Things Will Get Personal

Personalization will be the next step. The technology now exists through enabling microbase stations, where microcells can be distributed throughout shopping malls and parking lots. “When a consumer walks into a mall with his or her cell phone, and after reviewing a profile of your shopping habits and demographics, advertising messages will be proactively forwarded to your mobile,” Rasmussen says. He believes the mobile phone will essentially become an electronic purse of the future, enabling mobile users to pay for services directly through POS terminals.

Another phenomenon is the use of ICQ-style instant messaging on PC-based instruments, as Internet Protocol Version 6 becomes more standard and IP addresses are assigned to handsets. The ETSI and the IPv6 Forum, the world-wide consortium of Internet industry players founded to promote the standard, signed an agreement to work together to promote 3G Internet protocols. ETSI and the IPv6 Forum want to develop respective market representation within each other’s organizations, identify and build new markets for non-voice services and promotion of IPv6, and prepare for future IP-based value-added services.

Hack-proof channels?

“This makes for a hack-proof channel, where more high-level financial, banking type data will be sent through SMSC, which is more secured and hack-proof,” says Kane at Ericsson. “Mobile devices will then become like ATM machines for communicating more specialized financial data, like standard transmittals of credit cards.”

The exchange of bank balance information on prepaid accounts gives customers an advantage. “People who historically had problems with credit for age reasons are getting accounts through dial-in IVR over their mobile phones,” Kane says.

The global 3G Partnership Project (3GPP)—a collaboration of organizations committed to bringing third-generation mobile systems—is working hard, too. “3G is a great leveler and will solve problems that are hindering the North American market, such as roaming difficulties and multiple devices,” Kane says. He believes SMS has evolved in GSM through over-the-air teleservices that leverage unique applications by short messaging transport pipes.

As these developments open the door to 3G applications, billers face the most daunting of tasks in moving to wireless data applications: How do you bill for them?

Sidebar

SMS Defined

Short message service is a bidirectional mobile phone service for short alphanumeric messages (up to 160 bytes). These messages are transported in a store-and-forward fashion, turning mobile handsets into multifunctional devices that provide a variety of electronic messaging capabilities—the most compelling of which is Internet access.

SMS integrates valuable features such as electronic messaging, digital paging and voice mail notification with telephony services, and opens the door to subscription information delivery services such as broadcast stock quotes, sports scores or weather updates. It usually operates with GSM, TDMA and CDMA cellular standards.

For the time being, SMS continues to be much more prolific in the Scandinavian countries, the United Kingdom, France and Germany, as it is embedded in the GSM standard that is widely accepted in those countries, with more than 200 GSM networks operational in 110 countries around the world.
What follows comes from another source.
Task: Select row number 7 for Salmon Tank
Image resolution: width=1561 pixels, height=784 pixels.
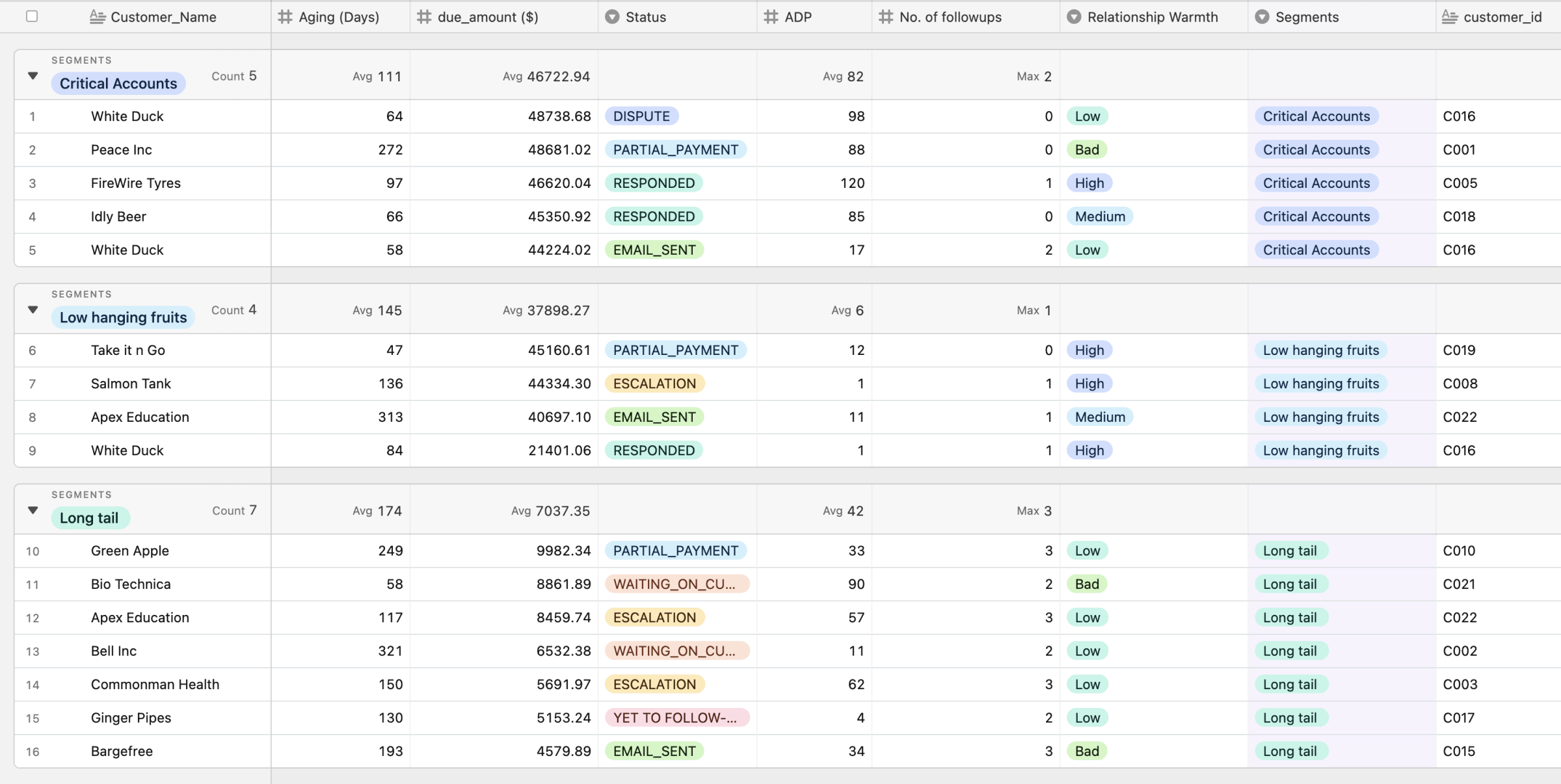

GSM has since been transferred to the European Telecommunication Standards Institute (ETSI), a nonprofit organization comprising 696 members from 50 countries, representing administrations, network operators, manufacturers, service providers and users.

Finland now leads the SMS explosion with its mobile penetration—the number of mobile subscriptions in proportion to the population—of approximately 69 percent.

An estimated 500 million customers were using SMS as of Nov. 1, with 1 billion messages sent via email. And in the United Kingdom, the SMS user base increased from 6 million in June 1998 to 60 million in June 1999. From June to September 1999 alone, SMS usage increased to 105 million. That figure was expected to reach 120 million by November.

Now that SMS is pervasive throughout Europe, GSM has been developing a pan-European public land mobile system to support international roaming, low terminal and service costs, ISDN compatibility and handheld terminals.